Extract:
Warning

This guide assumes that pyHanko is installed with all optional dependencies, including those required for PKCS#11 support and image support.

Signing PDF files

Signing PDF files using pyHanko can be very simple or somewhat complicated, depending on the specific requirements of your use case. PyHanko offers support for both visible and invisible signatures, several baseline PAdES profiles, seed values, and creating signatures using PKCS#11 devices.

Some background on PDF signatures

In order to properly understand the way pyHanko operates, having some background on the way PDF signatures work is useful. The goal of this subsection is to provide a bird’s eye view, and covers only the bare minimum. For further details, please refer to the relevant sections of the ISO 32000 standard(s).

A PDF signature is always contained in a signature field in the PDF’s form structure. Freeware PDF readers that do not have form editing functionality will typically not allow you to manipulate signature fields directly, but might allow you to fill existing form fields with a signature, or create a signature together with its corresponding form field. Using pyHanko, you can both insert new (empty) signature fields, and fill in existing ones.

Separate from the signature field containing it, a signature may or may not have an appearance associated with it. Signatures without such an appearance are referred to as invisible signatures. Invisible signatures have the advantage of being comparatively simpler to implement and configure, but when a PDF containing an invisible signature is opened in a reader application without signature support, it may not be visually obvious that the PDF file even contains a signature at all.

The signature object itself contains some PDF-specific metadata, such as

the byte range of the file that it covers;

the hash function used to compute the document hash to be signed;

a modification policy that indicates the ways in which the file can still be modified.

The actual cryptographic signature is embedded as a CMS object. General CMS objects are defined in RFC 5652, but only a limited subset is meaningful in PDF. When creating a signature, the signer is authenticated using the private key associated with an X.509 certificate, as issued by most common PKI authorities nowadays. The precise way this private key is provisioned is immaterial: it can be read from a file on disk, or the signature can be generated by a hardware token; this has no impact on the structure of the signature object in the file.

In a typical signed PDF file with only one signature, the signed byte range covers the entire document, except for the area containing the actual CMS data of the signature. However, there are a number of legitimate reasons why this may not be the case:

documents containing multiple signatures and/or timestamps;

signatures that allow further modification, such as form filling or annotation.

Generally speaking, the signer decides what modifications are still permitted after a signature is made[1].

The cryptographically informed reader might ask how it is at all possible to modify a file without invalidating the signature. After all, hash functions are supposed to prevent exactly this kind of thing. The answer here lies in the incremental update feature of the PDF standard. The specification allows for updating files by appending data to the end of the file, keeping the original bytes in place. These incremental update sections can create and modify existing objects in the file, while still preserving the original version in some form. Such changes are typically opaque to the user that views the file. The byte range attached to the signature ensures that the document hash can still be computed over the original data, and thus the integrity of the signature can still be validated.

Exercise brief:
Reproduce the passage of the pyHanko signing guide from "In a typical" up to and including "filling or annotation.", word for word. The data that comes next has no connection to the pyHanko signing guide.

Recorded information:
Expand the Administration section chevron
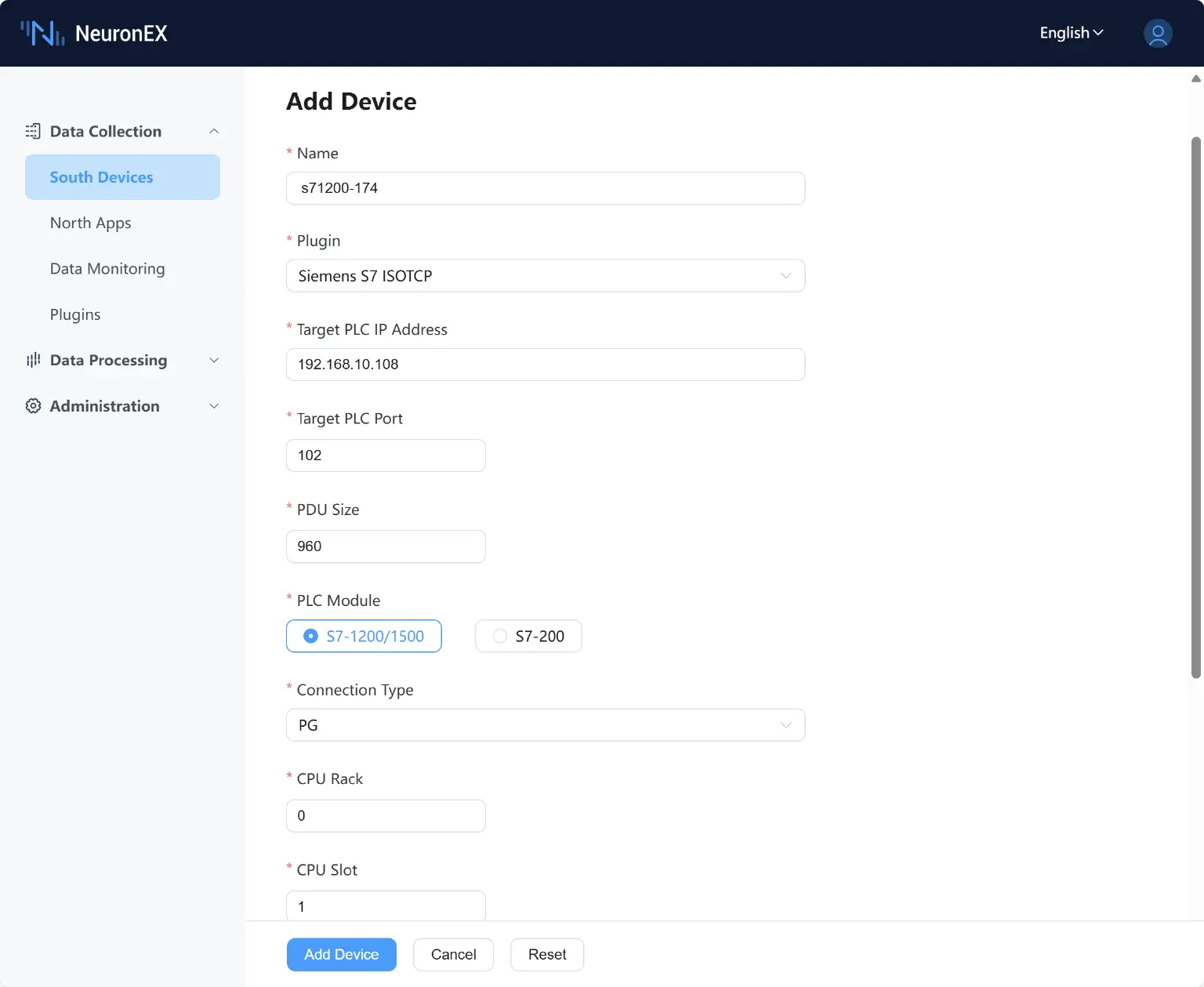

Solution:
In a typical signed PDF file with only one signature, the signed byte range covers the entire document, except for the area containing the actual CMS data of the signature. However, there are a number of legitimate reasons why this may not be the case:

documents containing multiple signatures and/or timestamps;

signatures that allow further modification, such as form filling or annotation.